There’s also Christie’s weak polling nationally among Republicans, summarized by Harry Enten at FiveThirtyEight under the headline “Everybody Hates Chris Christie.”
Huh. Who could have seen that coming?
@DanEggenWPost @philiprucker @ktumulty you don’t need to, Jeb. the public will do it for you.
— @DemFromCT
Jonathan Kay:
The Toronto Star is the best investigative newspaper in Canada. In recent years, it broke Jian Ghomeshi, Rob Ford, the ORNGE scandal, and numerous other stories.
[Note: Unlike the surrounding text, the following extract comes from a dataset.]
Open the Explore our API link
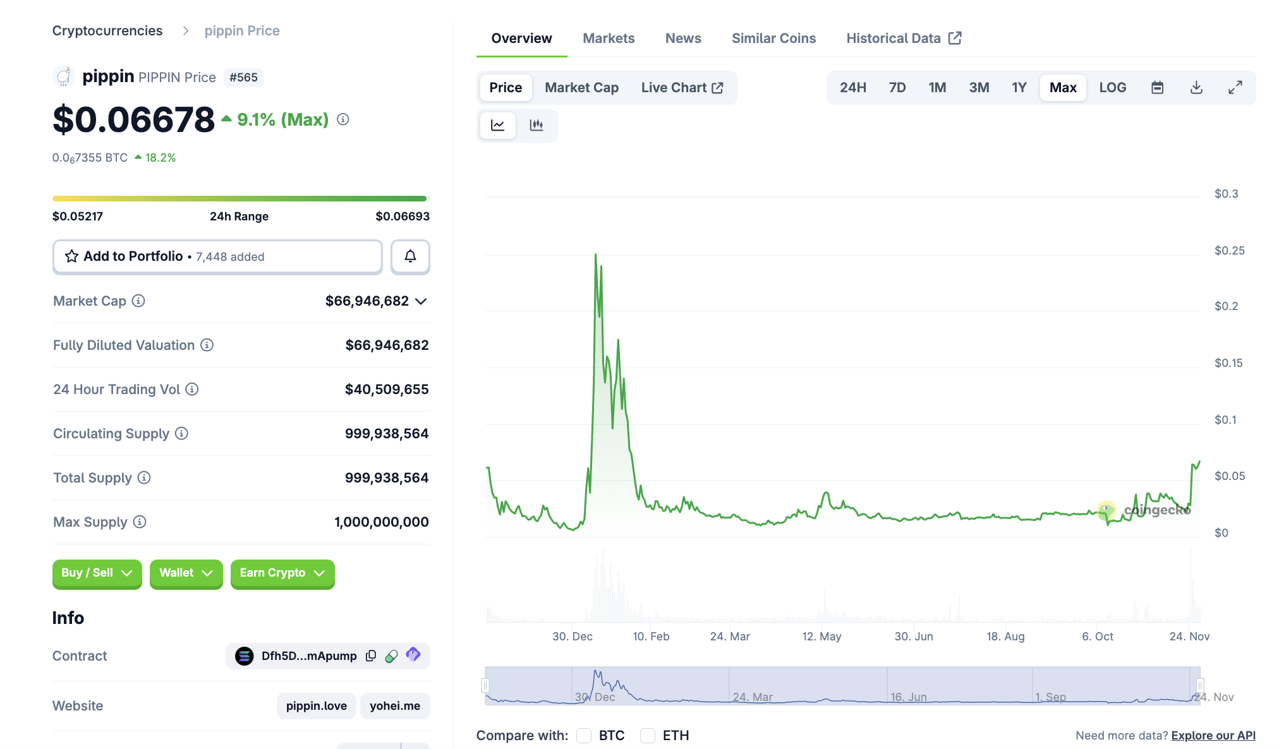Screen dimensions: 1279x749 pyautogui.click(x=1213, y=735)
To their credit, editor Michael Cooke and publisher John Cruickshank clearly take this sphere of journalism seriously, and have ploughed millions into these investigations. (Lawyers’ bills alone are enormous for stories such as these.) Without the Star, Jian Ghomeshi might still be the host of Q, Rob Ford might still be mayor of Toronto, and Chris Mazza might still be running Ontario’s air ambulance service.
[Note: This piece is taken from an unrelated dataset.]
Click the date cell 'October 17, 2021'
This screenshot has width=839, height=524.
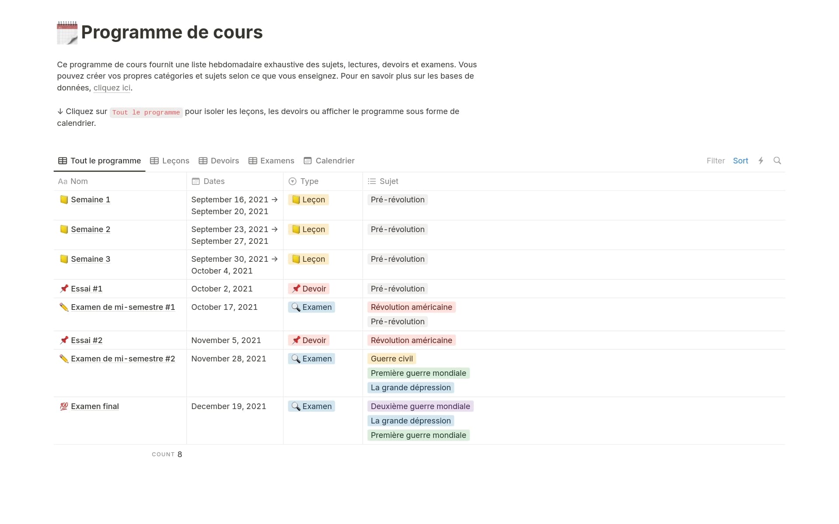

So it says something that even the Star could have botched a story as badly as it did on February 5, when it splashed a gruesome banner across its front page, entitled “A wonder drug’s dark side.” The drug in question—the vaccine Gardasil—is indeed a wonder drug. By preventing human papillomavirus infections clinically associated with deadly cancers (of the cervix, most notably), the vaccine can help save hundreds of Canadian lives every year—not to mention many tens of thousands of lives around the world.
Dr Jen Gunter:
7 questions the Toronto Star must answer about their Gardasil story
This botched job by the
Toronto Star is how people become vaccine hesitant. They have a lot to atone for, which they haven't yet done properly.
Brendan Nyhan:
Unfortunately, good insurgent issues are hard to find. Inequality doesn’t look like a winner for Republicans in this election. That’s why Mr. Bush, like Mr. Dukakis, has struck some analysts as sounding like a technocrat — he can’t run on the economy and doesn’t have a good alternative issue or trait to emphasize (unlike his brother George, who successfully ran as the Not Clinton candidate in 2000).
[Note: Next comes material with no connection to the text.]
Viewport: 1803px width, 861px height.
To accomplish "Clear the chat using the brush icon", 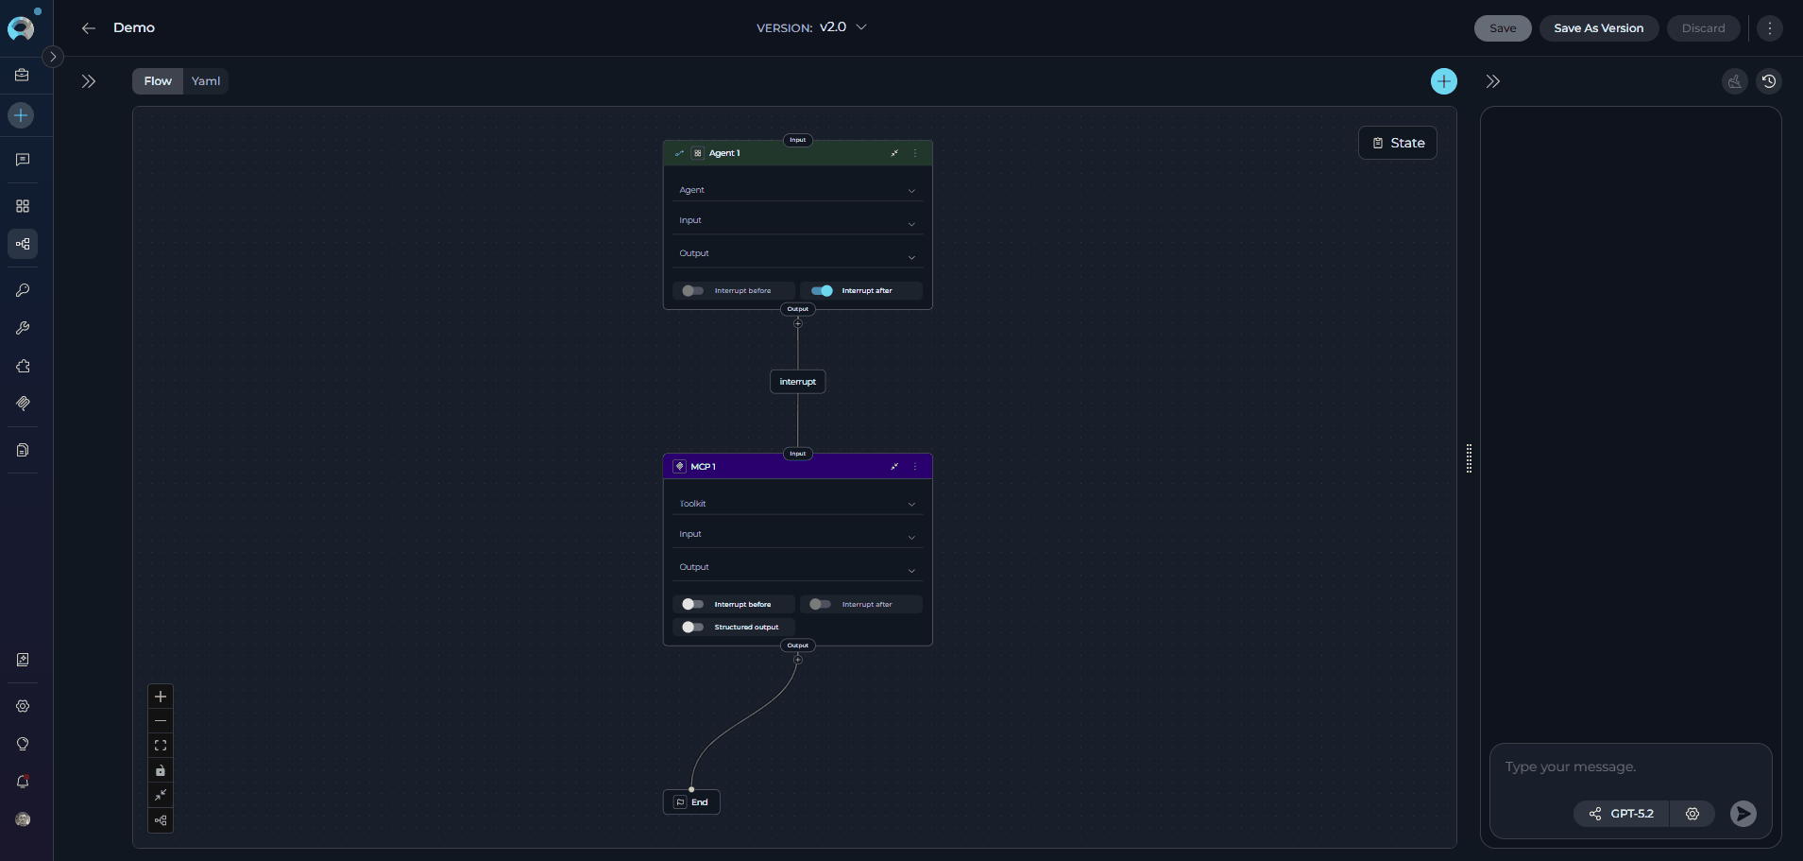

Regardless of the political consequences, though, the G.O.P. embrace of income inequality does offer one substantive benefit: creating a bipartisan debate in which Democrats are forced to consider different approaches like the proposals offered by Marco Rubio, another 2016 contender. The first step in addressing inequality is admitting that we have a problem. Now, at least, both major parties have done just that.
Lawrence O. Gostin in
JAMA:
Parents express a wide spectrum of concerns, including the right to raise their children, give informed consent, and the freedom of religion or conscience. A small fraction of parents categorically oppose vaccinations, but many others are concerned primarily with state mandates. For these parents, a “nudge” may be all that is required, such as being informed of the science and making exemptions for immunizations more difficult to obtain. The uptake of vaccines, moreover, is associated with perceived susceptibility to and severity of childhood diseases. The catch-22 is that because vaccines are such powerful tools of prevention, individuals are less inclined to vaccinate their children because they rarely see vaccine-preventable childhood diseases.
Michael Cohen:
REPUBLICANS REALLY hate Obamacare.
They’ve voted to repeal it, defund it, or change it 67 times in Congress. They’ve raised Supreme Court challenges and blocked efforts on the state level to expand its reach.
All this is well-known to even the most casual political observer. Less appreciated, however, is the human cost of GOP obstructionism. A five-year effort to kill Obamacare is literally killing Americans.
Update on
a topic we have been following:
The Gardasil Girls: How Toronto Star story on young women hurt public trust in vaccine
Update II:
Public editor criticizes the Star's Gardasil story
Scientific evidence has concluded the HPV vaccine is safe and effective so why did Star publish a story that raised alarms about its safety?